<center>
    <h1 style="width: 90%">Understanding Relationships Between Professor Info and Course Enrollment Rates in the Computer Science Department at the University of Maryland, College Park</h1>
    <h2 style="width: 90%">By Wesley Smith, Franco Edah, and Ohsun Kwon</h2>
</center>

When given the ability of choice, people nearly always seek out the best possible selection to ensure their own success. So, it is not surprising that students at the University of Maryland, College Park commonly compare course ratings and grade data, amongst many other factors, in their choice of which courses and course sections to select each semester. In this project, our group seeks to better understand the relationships between professor rating and professor average GPA with how students seek to enroll in courses within the Department of Computer Science at the UMCP.

# Fetching Our Data

Before we are able to begin our analysis, we first need to retrieve the publicly available data about professors and courses within the Computer Science Department. Using APIs developed by our peer students at the University hosted on `umd.io` and `planetterp.com`, we are able to secure the necessary data to conduct our analyses.

Fetching large amounts of data from the `umd.io` and `planetterp.com` APIs consistently as we were working on our project turned out to be costly both in terms of the amount of time we were waiting for data to process, and costly for the APIs themselves, with us sometimes being rate-limited when fixing small mistakes. For reference, being rate-limited is when too many requests are sent to a public API, and the API limits requests from your address in an effort to conserve resources for others. 

In order to solve the costliness of fetching and re-fetching the data from these publicly available APIs, we instead fetch all of the data about CMSC (Dept. of Computer Science) courses at UMCP at the beginning of our project, store them in an SQLite database, and use this database to do necessary queries throughout our data analysis.

We chose the SQLite database over other initial solutions like MongoDB due to SQLite having native support in the Pandas library, along with the fact that storing our data in a table-like fashion made the most sense considering Pandas needs to represent it as a table as well. If we were to use MongoDB for example, we would need to query the database and then flatten our data to be placed into a Pandas dataframe for analysis anyways. By representing the data as a table from the beginning, we remove this rather redundant step when importing our data. Furthermore, keeping the data local in our own repository was also another plus, as needing to connect to a remote service for hosting our data could involve extra costs and complexity in our analysis.

Below is the code that scrapes the `umd.io` and `planetterp.com` APIs and stores the necessary data that we recieve in our local SQLite database.

---

What is asked:
- 1) Transcribe the piece on professor ratings and course enrollment from "Before we are" up to and including "conduct our analyses.".
- 2) Write the next part of the piece on professor ratings and course enrollment, picking up right after its final sentence.

Dataset content:

---

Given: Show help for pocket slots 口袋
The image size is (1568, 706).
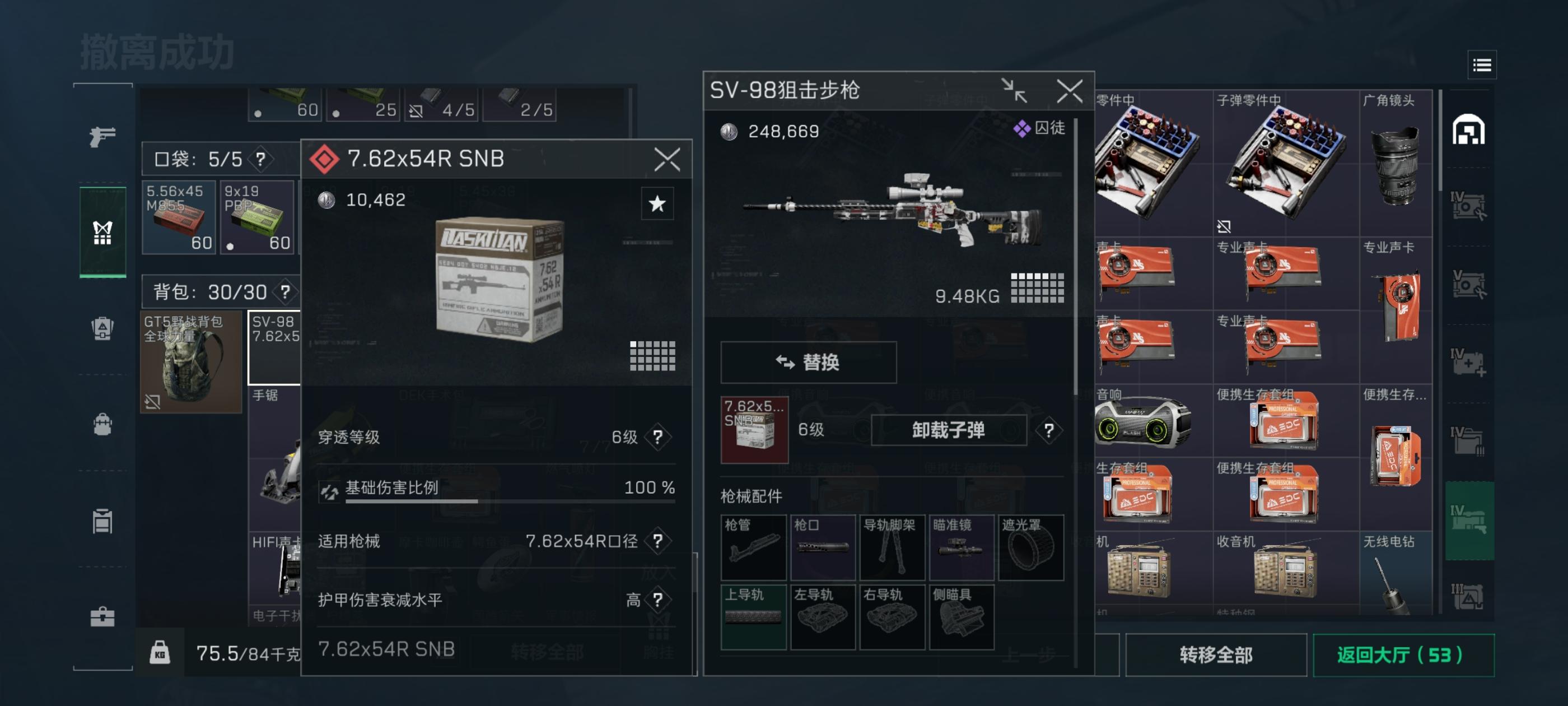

---

The results:
- 1)
Before we are able to begin our analysis, we first need to retrieve the publicly available data about professors and courses within the Computer Science Department. Using APIs developed by our peer students at the University hosted on `umd.io` and `planetterp.com`, we are able to secure the necessary data to conduct our analyses.

- 2)
## Connect to the Database

In [32]:
import sqlite3
def open_conn():
    return sqlite3.connect("project.db")

with open_conn() as conn:
    print(conn.execute("SELECT name FROM sqlite_master WHERE type='table'").fetchall())

[('courses',), ('course_sections',)]


## Fetch and Write Basic Course Info

First, we need to get a list of all of the courses that are available within the `umd.io` API for us to fetch. However, we cannot get all of our data in one API request because:
1. The API returns results in a paginated form, and we can only request up to 100 entries on each page. So, if there are more courses than 100 for a single set of request parameters, we need to keep fetching the next page until there are no more results to return.
2. The API is supposed to support being able to request all courses less than or equal to (`leq`) than a semester, but the API seems to be broken and does not accept strings longer than six characters. To provide the `leq` option, we would need to provide `202008|leq` for the semester parameter, which is 10 characters long. To work around this issue, we start at the current year (`2022`) and iteratively make a call for both the spring `01` semester and `08` fall semesters for each year, decrementing the year each iteration. 

In [34]:
# YOU SHOULD NOT RUN THIS CODE BLOCK UNLESS YOU ARE WANTING TO LOAD NEW DATA
import requests

def get_courses(page, semester):
    params = {"dept_id": "CMSC", "per_page": 100, "page": page, "semester": semester}
    return requests.get("https://api.umd.io/v1/courses", params=params).json()

def fetch_for_semester(semester):
    result = []
    page = 1
    while True:
        response = get_courses(page, semester)
        if "error_code" in response:
            if response["message"] == "We don't have data for this semester!":
                # theres no data to fetch! stop now
                break
            raise Exception(f"unknown error response: {response}")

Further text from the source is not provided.